44C’est ainsi que l’interprète fait siennes les idées de l’orateur au point de les réexprimer à son gré, en choisissant les mots et la syntaxe appropriés : il ne laisse pas les décisions de formulation au hasard (ni aux limites de sa maîtrise de la langue d’aboutissement), mais tient compte de tous les éléments de l’analyse mentionnés plus haut (finalité, emphase, terminologie, structure logique, registre) pour opérer des choix lexicaux et syntaxiques réfléchis. Ce faisant, il ‘interprète’ au sens plein du terme, quitte à courir le risque de se tromper. Mais c’est précisément en échappant à la superficie du message initial et en plongeant en profondeur dans la compréhension de l’acte de parole tout entier que l’interprète a le moins de risques de commettre une erreur.

45En effet, les pièges du message initial tiennent avant tout à une analyse trop fragmentée du discours. C’est elle qui pousse, dans le pire des cas, au transcodage irréfléchi, à la traduction mot-à-mot, au non-sens.

46Appelé à ré-émettre un discours neuf, l’interprète s’engage dans un acte de parole autonome, qui ne fait que prendre appui sur celui de l’orateur qui l’a précédé, mais sans calque ni psittacisme. Il établit ainsi un lien dialogique entre lui-même et les participants qui l’écoutent, similaire et parallèle (mais pas identique) à celui établi entre l’orateur et ceux des participants qui l’écoutent ‘en direct’. Il tire alors parti de toute la gamme des options offertes par l’acte de parole, depuis les mots et la prosodie jusqu’aux gestes (même s’ils sont voués à ne pas être vus au fond d’une cabine de simultanée) et à l’emphase.
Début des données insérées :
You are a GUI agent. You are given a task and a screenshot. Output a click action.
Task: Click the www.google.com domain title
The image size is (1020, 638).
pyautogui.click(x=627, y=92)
Seul cet investissement total dans la production d’un discours complet et cohérent permet d’éviter la monotonie, le ronronnement, le détachement de l’interprète et donc le désintérêt de la part de ses auditeurs.

47Ajoutons cependant que non seulement l’interprète est un auditeur particulier (privilégié, actif, analytique, concentré), et non seulement il se transforme en second orateur, en co-émetteur du message initial repensé et reformulé, mais encore cette opération, qui reste successive en interprétation consécutive, devient intégrée en interprétation simultanée. Cela signifie que ces diverses étapes se chevauchent et s’entremêlent, voire se superposent ou, selon certains chercheurs, se concurrencent (Gile 1995). Ainsi, l’interprète semble dans l’obligation de répartir ses efforts entre l’écoute, l’analyse-inférence et la production, entre la recherche terminologique immédiate et la compréhension de la ligne générale du discours, entre le décodage de tel ou tel geste ou clin d’œil et la perception de telle ou telle allusion culturelle.
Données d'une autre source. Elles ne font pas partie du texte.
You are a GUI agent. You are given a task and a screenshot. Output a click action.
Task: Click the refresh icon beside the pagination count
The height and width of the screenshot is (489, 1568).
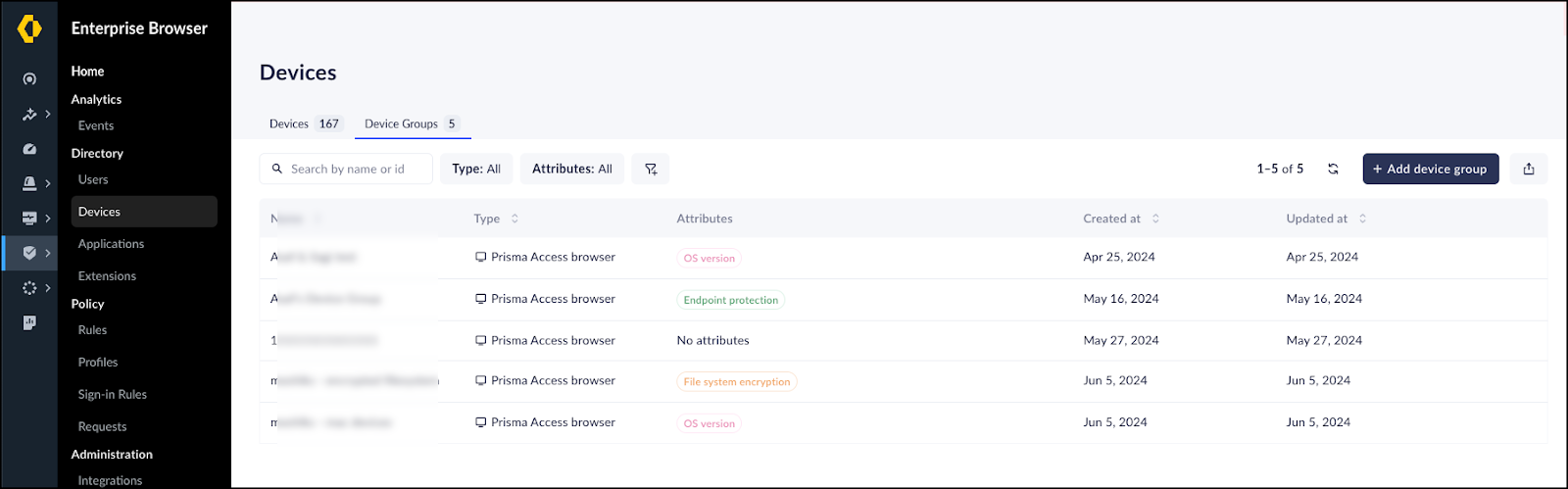click(x=1333, y=169)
48Cependant, cette sorte de répartition des tâches différentes n’est pas en réalité le propre de l’interprète, elle est inhérente à tout sujet parlant, qui est à la fois, voire en même temps, émetteur et récepteur… de lui-même. Quand on écoute attentivement, et que l’on veut comprendre ce que l’autre nous dit, on s’identifie à celui qui parle au point que parfois, même dans une conversation banale, on peut finir ses phrases, ou bien on peut l’aider avec le mot qui lui manque… car, quand on écoute bien, on met à l’œuvre son côté émetteur. De même, quand on parle, on est attentif à choisir les mots selon la connaissance, le registre, le niveau de langue de celui qui nous écoute, on se met à sa place afin de ‘se faire comprendre’ : pour bien parler, il faut laisser agir le récepteur en soi (Mejía Quijano & Mesa Betancur 2012).
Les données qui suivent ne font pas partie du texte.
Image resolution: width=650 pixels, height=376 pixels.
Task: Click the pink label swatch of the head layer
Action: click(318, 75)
49Tout sujet parlant est ainsi à la fois scindé en émetteur/récepteur, dans des pourcentages distincts à chaque moment. L’interprète, lui, a poussé plus loin cette ‘scission intériorisée’ commune aux sujets parlants, et a appris à l’exploiter sur commande. Ces différentes étapes, qu’il est utile de déconstruire dans une situation pédagogique, se réassemblent en un tout chez l’interprète chevronné (sur la notion d’expertise en interprétation, voir Moser-Mercer (2000)). C’est ce qui lui permet de cerner dans sa globalité l’acte de parole ‘reçu’ tout autant que de produire dans sa globalité l’acte de parole ‘émis’, sans perte de fluidité ni de cohérence sémantique.

50Pour cela, l’interprète réalise également un travail singulier de « transfert » du discours en images mentales.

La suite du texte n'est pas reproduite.